The theme of regrets and shame, how we are hard on ourselves, I've been really trying to examine this lately. Why do we judge ourselves so harshly? Do we judge others harshly? Sometimes. So if we judge others harshly, I guess it would make 'sense' to judge ourselves that way. 

Yet for me personally, this has not been a problem.  I'm just not judgmental.  But I am a perfectionist with myself.  I observe that many of us are very hard on ourselves and very forgiving of others. Why don't we turn that same compassion inward? What does our shame and regret serve? What does it not serve?

Being a parent has helped me with this, but it doesn't take a parent to get it.  As a parent, there is nothing your kid could do that would make you not love them.  There's a great scene with Lily Tomlin in a movie called "Flirting With Disaster", where she very dramatically clutches her chest and yells at her son  "Even if you were Jeffrey Dahmer, we would still love you!" The whole movie is bizarrely hysterical. 

And absurdly, it does make me think of my experience of love as a parent.  One small example that comes to mind is when my then four year old daughter told a lie and got caught - I said, "Always tell me the truth and you will not get in as much trouble as if you lie and I find out."  She bawled with shame, "I don't know why I have this mischief in me!" she said. 

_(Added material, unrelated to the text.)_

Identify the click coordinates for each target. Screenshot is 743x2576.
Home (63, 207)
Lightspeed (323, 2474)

As a parent, as a human being, I felt compassion for her - I remembered feeling the way she felt when I was a kid - the feeling of being disappointed in yourself.  I think there's a healthy aspect to it, because it can be a motivator to behavior change, but no part of me would ever want her to carry that disappointment with her forever.  The parent in me says to the child in her, "Yes, you made a mistake.  We all do that.  We are human.  Let's go on to the next set of choices and make better ones.  I love you and always will, with all my heart, with all my self."

When we feel this unconditional love, we have some foundation from which to forgive our selves.  We can let go more easily.  We can say to ourselves, "Self, that sucks.  But it's not the end of the world.  Make your apologies if you need to and don't do it again."  The shame is not something that we let define us.

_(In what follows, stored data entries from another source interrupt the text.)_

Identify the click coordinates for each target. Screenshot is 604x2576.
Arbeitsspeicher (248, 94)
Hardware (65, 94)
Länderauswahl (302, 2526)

If you are a parent, you know your child is inherently good and is most likely trying her best.  Sometimes she doesn't do as well - when she is tired, when she's had many recent changes (school, teachers, schedules), when she is hungry, or sometimes she just has a bad day.  How are you or I any different from this?

So here's what I propose.  If you are struggling with the same habit, whether it's smoking, eating, a soured relationship, a bad temper, whatever- I propose talking to yourself like you are the most loving, fair parent in the world (I like to think of Atticus Finch from To Kill A Mockingbird).   What might you say to yourself?   Then, take the time to say it.

And if you don't take the time to say it, for goodness sakes, don't get mad at yourself about that.  One of my favorite, flawed heroines, Scarlett O'Hara said it, and I agree - "Tomorrow is another day."